My Own Piss: Conclusion

The health blogs claim that drinking My Own Piss™ gets easier. This is not true. Each day of drinking My Own Piss™ is worse than the day before, and that day more difficult than the day previous, and on and on.

Any sort of complex ideas about god or penance or that accompanied the initial days were completely wiped by a nutrient deficiency. Though I expected this, I hated it with a simple, stupid hate that ate at my brain. 

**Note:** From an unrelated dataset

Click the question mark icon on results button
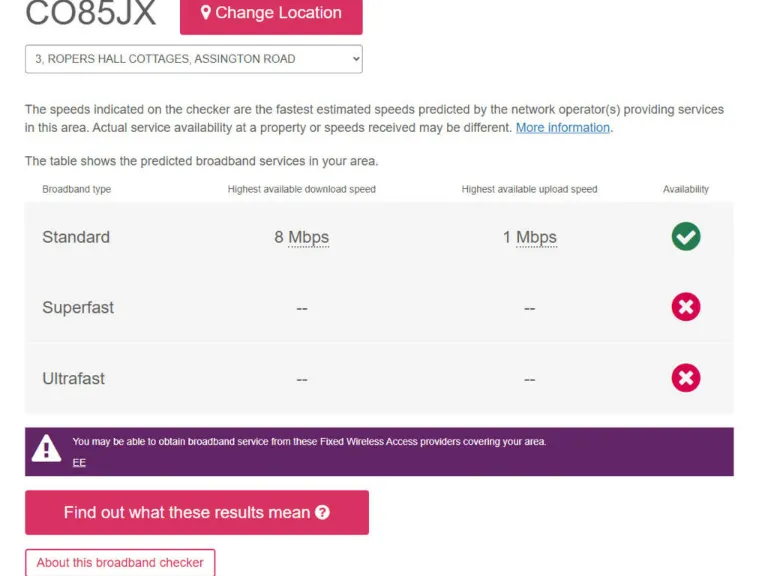point(322,513)
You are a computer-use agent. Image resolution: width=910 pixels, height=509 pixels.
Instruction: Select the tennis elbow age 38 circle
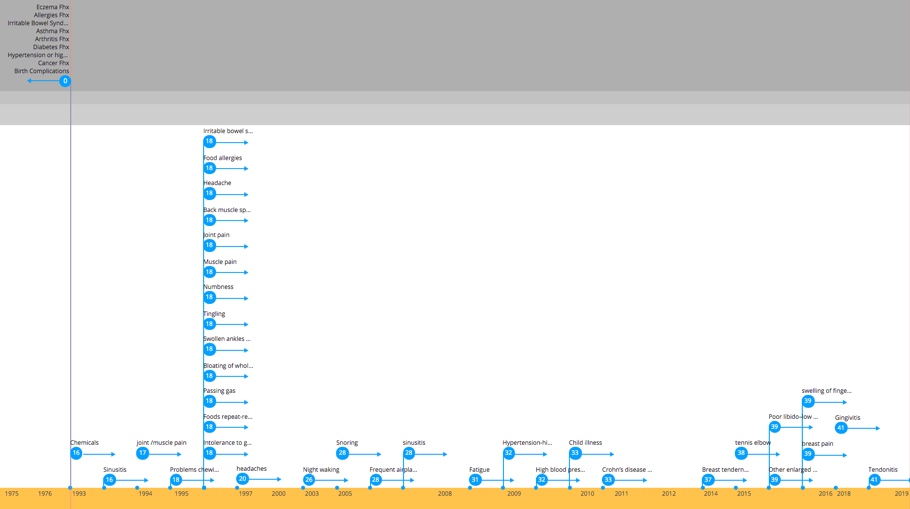(x=741, y=453)
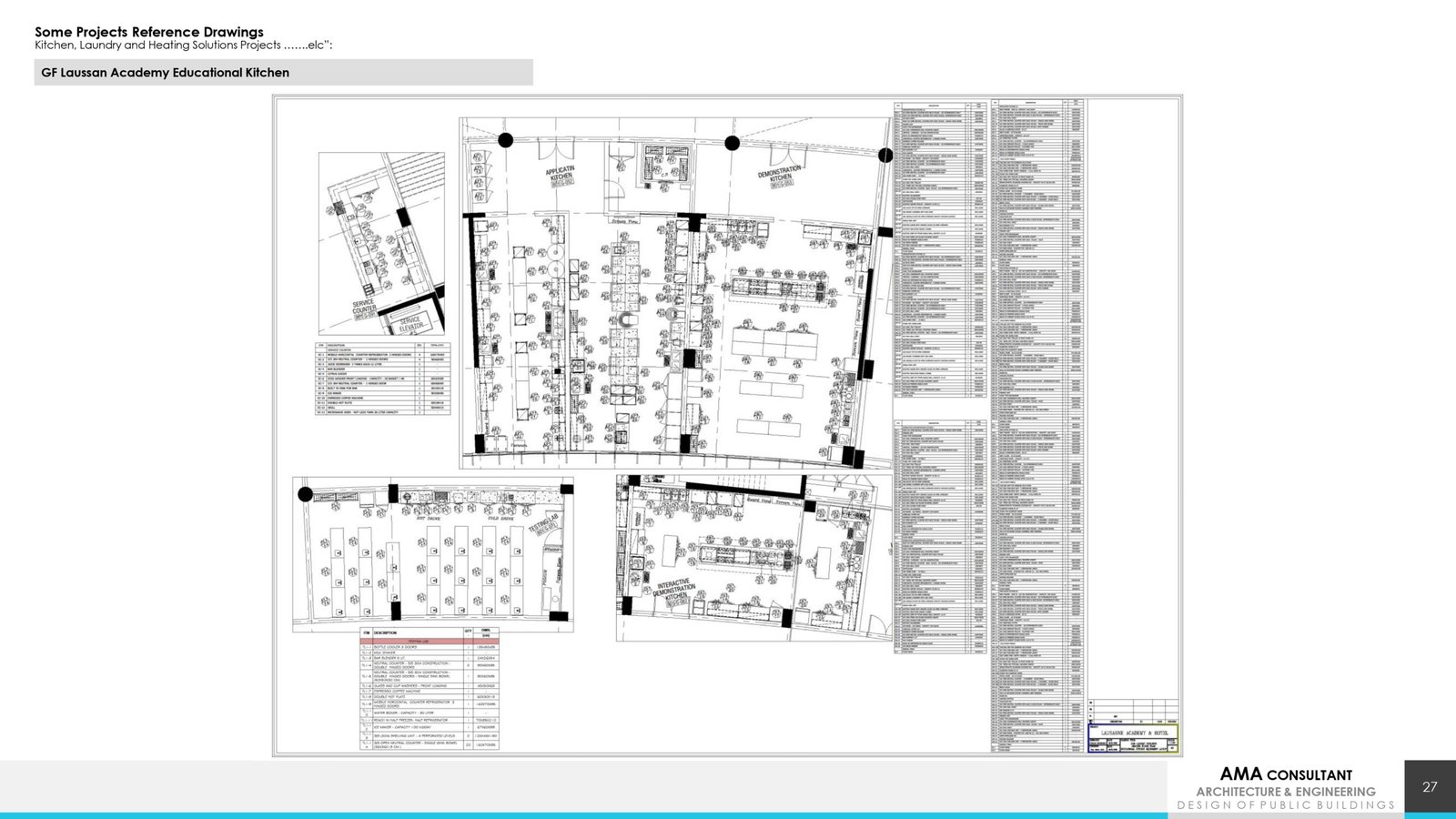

Anyone who thinks this is a good idea should let me hit them in the face.


Day 9:


I am making mouth noises as I move about the house to sound as automated as I feel. There is also comfort and motivation to making nonsensical noises while you go about your day. My grandfather whistled through his teeth. My great-aunt Margaret hummed the same three notes over and over. I settle on a robotic bleep-bloop-bleep, and the occasional do-dee-do.

My grandfather would not approve of this—he was a man of leisure. He made big, appreciative speeches about everything. He ordered scotch whenever scotch was available. He is shaking his head, wherever he is.

My great-aunt, on the other hand, was catatonic for forty years, and possibly schizophrenic.

It could go either way for me at this point.

The walking, talking, acid-lined pit I have become has let go of anyone—let alone myself—getting anything out of this whole thing. I am in too much of a haze to see anything beyond the imagined.

It’s not unlike depression where every minute is a minute where the potential for satisfaction seems permanently gone.


Day 10:


I don’t want to get out of my bed, but that’s okay because we are not supposed to be productive; we were not made that way. Humans are destroyers and manipulators, not creators. We take, and we take, and we surround whatever we take—material or otherwise—with semiotics, and then we give it to each other, and then we die.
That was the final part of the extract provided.